There are 32 species of rattlesnakes that range from southern Canada to Argentina and 16 species live in the US (Eastern Diamondback, Western Diamondback, Sidewinder, Lower California, Timber, Rock, Speckled, Blacktail, Twin-spotted, Red Diamond, Mojave, Tiger, Western, Ridgenose, Massasauga, and Pigmy rattlesnake). Rattlesnakes come in a variety of colors such as tan, brown, gray, black, red, green and even white. While found all over the US (except HI, Maine and AK), they are most concentrated in the Southwestern United State. They can be found in many different habitats such as deserts, mountain ranges, forests, prairies, and even along the coast. Rattlesnakes can be around all year but are most commonly encountered during the warmer months and usually hibernate in the fall and winter.
Snakes bite when they feel threatened. A common scenario occurs when your dog encounters and startles a snake on a trail. A rattlesnake can bite your dog even if the meeting is not face-to-face. Rattlesnakes can strike as far as half of their own body length. Although they usually warn before striking by rattling their tail, rattlesnakes do not always rattle before they strike. Rattlesnakes can also control how much venom they release. They release more venom when threatened than when they strike offensively to warn. The severity of the bite depends on the amount of venom injected, the location of the bite, size of the victim, rate of venom uptake and time before treatment is initiated.
Snake venom contains a mixture of enzymes and peptides that cause a number of different signs and symptoms in pets. Dogs are typically bitten on the head and face while cats are often bitten on the legs, paws or body. Initial signs and symptoms are pain, rapid swelling, and the presence of fang marks. It is important to note that fang marks may or may not be seen depending on the extent of swelling and also whether they are covered with hair. Within 1-3 hours pets may also become depressed, febrile, vomit, have trouble breathing, have low blood pressure, have a rapid heart rate, and develop bruising around the bit mark and bleeding problems.
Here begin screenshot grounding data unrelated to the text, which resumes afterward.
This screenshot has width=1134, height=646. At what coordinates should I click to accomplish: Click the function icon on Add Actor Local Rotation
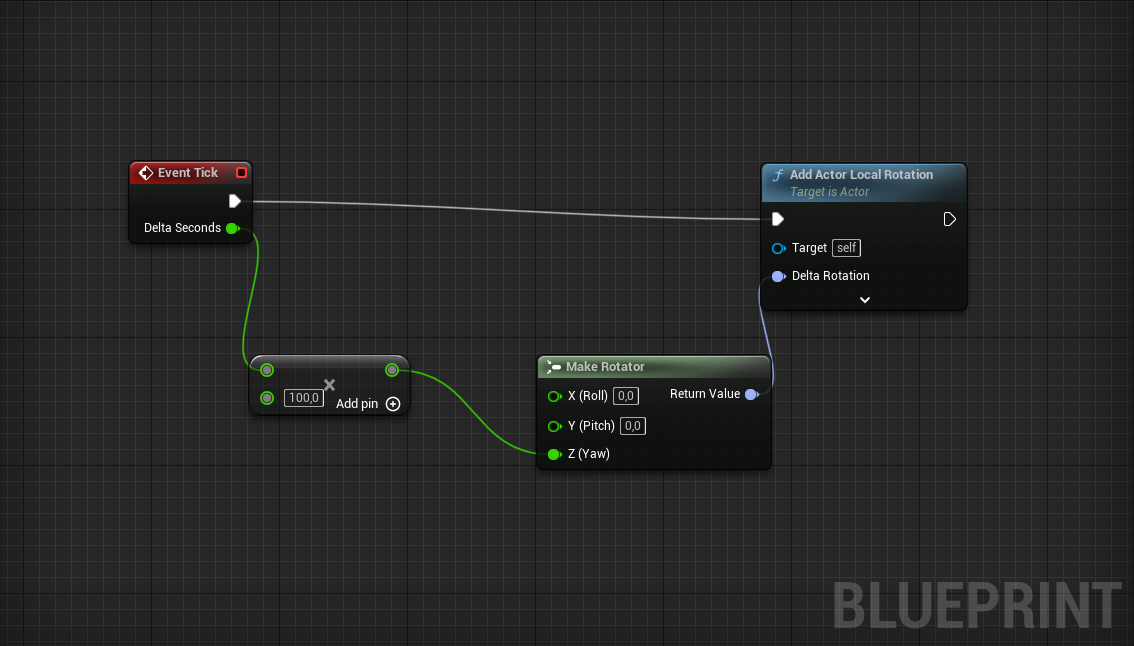coord(778,175)
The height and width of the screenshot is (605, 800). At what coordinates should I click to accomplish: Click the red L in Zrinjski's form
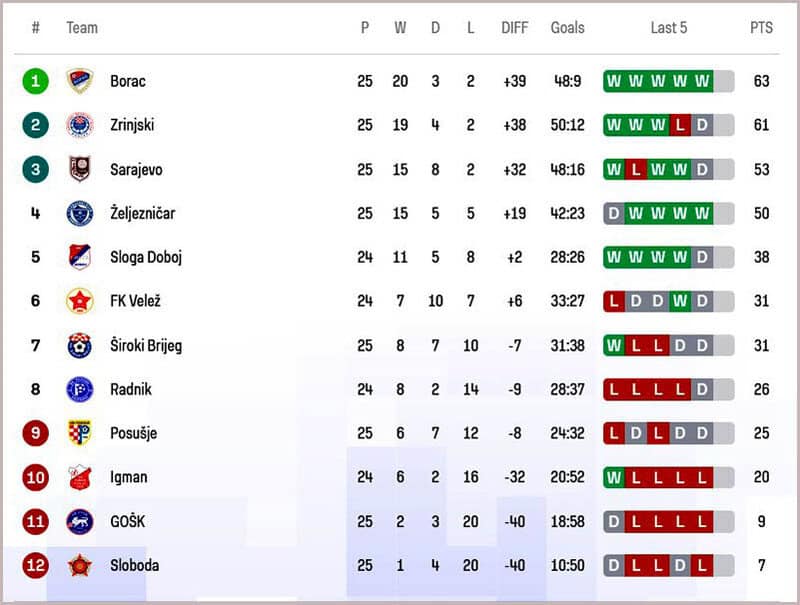pos(680,125)
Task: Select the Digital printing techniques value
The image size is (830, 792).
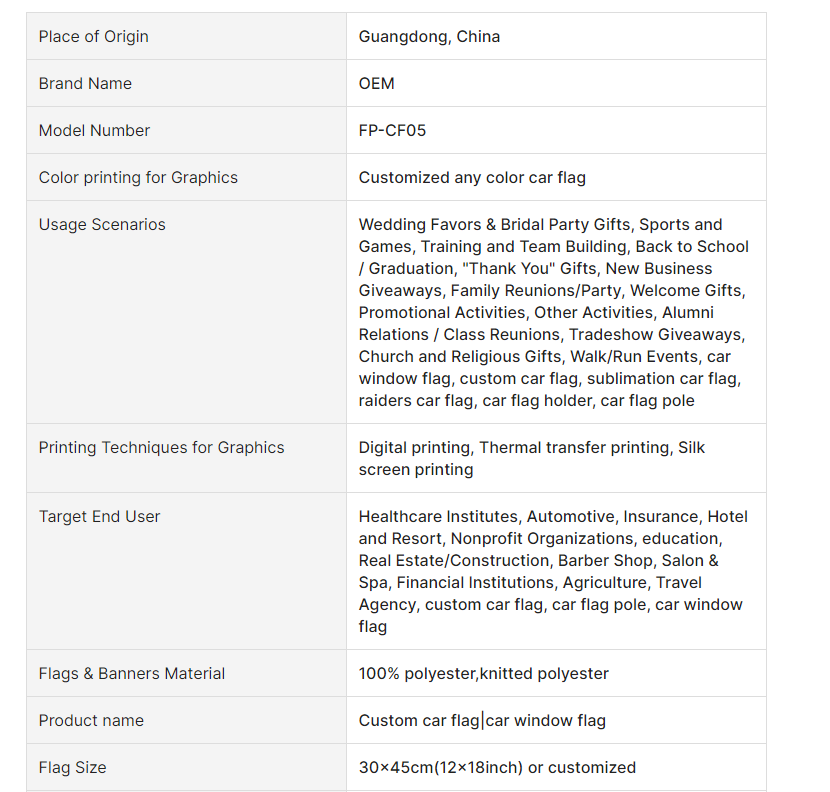Action: coord(531,458)
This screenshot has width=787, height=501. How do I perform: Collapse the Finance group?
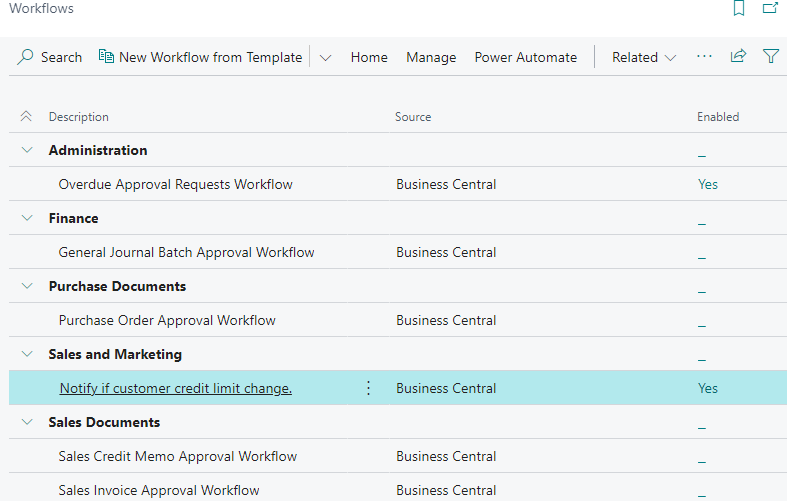(26, 218)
Rattlesnake bites can be fatal without treatment. Left untreated they lead to circulatory collapse, bleeding disorders and death. The sooner treatment is initiated the better the prognosis. If you think your pet was bitten, take them to the vet immediately. Do not wait for signs to appear before seeking veterinary help.
Venomous snakebites are emergencies. If a rattlesnake bites your pet take them to a veterinary clinic immediately. If possible, call your veterinarian to ensure they have anti-venom available. If not, they may suggest that you go to a veterinary emergency clinic instead. If the snakebite occurs after hours take your pet to a veterinary emergency clinic immediately. Treatment for a rattlesnake bite typically involves administration of intravenous fluids to improve blood pressure, pain medications, wound cleaning and most importantly anti-venom to neutralize the venom.
Now that you’re terrified about rattlesnake bites, what should you do? Should you keep your dogs inside all summer? No! Just be sure to take these measures to lower your pet’s risk of encountering a rattlesnake.
- Get rid of their food source. If you have rodents around your home, yard or garage, they could be attracting snakes.
- Get rid of their hiding places. Clean up overgrown foliage and woodpiles where snakes like to hide.
- When hiking, keep your dogs on leash. This way if you encounter a snake you can pull your dog away from the snake quickly.
- While hiking, keep your dog out of brush, tall weeds or grass. The safest thing is to keep your dog on a leash. (better for the environment too)
- If you have encountered snakes in your yard before, always check your yard before letting your pets outside.
- If you live in a rattlesnake dense area consider signing your dog up for a rattlesnake avoidance class. These classes try to teach your dog to avoid snakes.
- If you live in rattlesnake territory, ask your veterinarian if they have anti-venom in clinic. If they don't, you will at least know ahead of time to take your pet directly to a veterinary emergency clinic if they are bitten by a rattlesnake.
- Protecting cats from poisonous snakes is easy: just keep them indoors!
Remember, if your pet is bitten by a rattlesnake, do not apply a tourniquet, ice packs or heat, or attempt to suck the venom out. Instead take your pet to the veterinarian immediately. Rattlesnake bites in pets are serious and can be fatal if untreated so seek veterinary assistance immediately.